• [EXERCISE OBJECTIVE]:
Report all lines below with the word "window".

# # #

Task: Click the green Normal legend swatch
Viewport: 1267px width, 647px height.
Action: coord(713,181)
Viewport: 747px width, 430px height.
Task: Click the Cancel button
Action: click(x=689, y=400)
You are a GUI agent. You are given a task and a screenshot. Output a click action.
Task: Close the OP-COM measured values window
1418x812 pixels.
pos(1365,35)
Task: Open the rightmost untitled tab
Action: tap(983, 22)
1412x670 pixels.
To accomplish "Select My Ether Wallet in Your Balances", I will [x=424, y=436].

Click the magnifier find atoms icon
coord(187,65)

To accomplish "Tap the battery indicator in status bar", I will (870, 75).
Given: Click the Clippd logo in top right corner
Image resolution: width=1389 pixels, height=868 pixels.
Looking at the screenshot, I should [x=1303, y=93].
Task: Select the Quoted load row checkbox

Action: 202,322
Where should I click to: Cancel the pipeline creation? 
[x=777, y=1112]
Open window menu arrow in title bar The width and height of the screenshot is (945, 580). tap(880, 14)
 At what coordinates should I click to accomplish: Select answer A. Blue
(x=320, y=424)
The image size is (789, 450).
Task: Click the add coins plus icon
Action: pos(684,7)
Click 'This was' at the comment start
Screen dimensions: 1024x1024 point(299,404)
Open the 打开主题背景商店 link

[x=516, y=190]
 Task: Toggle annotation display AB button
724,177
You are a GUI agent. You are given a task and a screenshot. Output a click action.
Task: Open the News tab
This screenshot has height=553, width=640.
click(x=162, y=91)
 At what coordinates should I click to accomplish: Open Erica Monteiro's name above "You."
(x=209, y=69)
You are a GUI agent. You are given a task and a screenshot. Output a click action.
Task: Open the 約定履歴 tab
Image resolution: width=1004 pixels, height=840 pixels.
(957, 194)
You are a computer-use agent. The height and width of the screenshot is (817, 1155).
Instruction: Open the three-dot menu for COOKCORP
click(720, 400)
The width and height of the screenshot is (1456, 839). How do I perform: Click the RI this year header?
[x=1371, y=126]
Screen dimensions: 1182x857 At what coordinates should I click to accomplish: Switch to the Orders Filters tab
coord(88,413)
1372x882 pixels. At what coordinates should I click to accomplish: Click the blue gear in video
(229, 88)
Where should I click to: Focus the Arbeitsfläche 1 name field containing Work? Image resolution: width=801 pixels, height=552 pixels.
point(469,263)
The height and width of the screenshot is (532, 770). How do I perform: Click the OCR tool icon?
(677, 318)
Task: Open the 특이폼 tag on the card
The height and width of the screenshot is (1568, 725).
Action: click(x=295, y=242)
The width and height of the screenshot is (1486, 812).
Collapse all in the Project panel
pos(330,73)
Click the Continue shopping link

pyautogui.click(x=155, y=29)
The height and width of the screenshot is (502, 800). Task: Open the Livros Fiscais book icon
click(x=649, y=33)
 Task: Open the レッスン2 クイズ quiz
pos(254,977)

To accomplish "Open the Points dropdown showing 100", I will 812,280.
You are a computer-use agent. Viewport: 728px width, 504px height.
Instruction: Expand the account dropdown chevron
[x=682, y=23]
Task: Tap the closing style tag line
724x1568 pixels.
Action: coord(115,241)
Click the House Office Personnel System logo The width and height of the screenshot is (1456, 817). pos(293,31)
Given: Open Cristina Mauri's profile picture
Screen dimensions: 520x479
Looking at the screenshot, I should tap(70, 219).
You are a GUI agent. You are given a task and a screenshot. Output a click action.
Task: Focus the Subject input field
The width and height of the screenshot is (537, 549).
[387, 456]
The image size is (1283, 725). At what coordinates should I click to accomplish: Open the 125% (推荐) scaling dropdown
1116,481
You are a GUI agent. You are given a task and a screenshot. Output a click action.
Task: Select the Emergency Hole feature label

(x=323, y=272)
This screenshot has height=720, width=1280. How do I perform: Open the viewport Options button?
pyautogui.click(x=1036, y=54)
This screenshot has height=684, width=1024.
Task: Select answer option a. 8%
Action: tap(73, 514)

# # #

• [WORKED SOLUTION]:
Task: Close the OP-COM measured values window
Open window menu arrow in title bar The width and height of the screenshot is (945, 580). tap(880, 14)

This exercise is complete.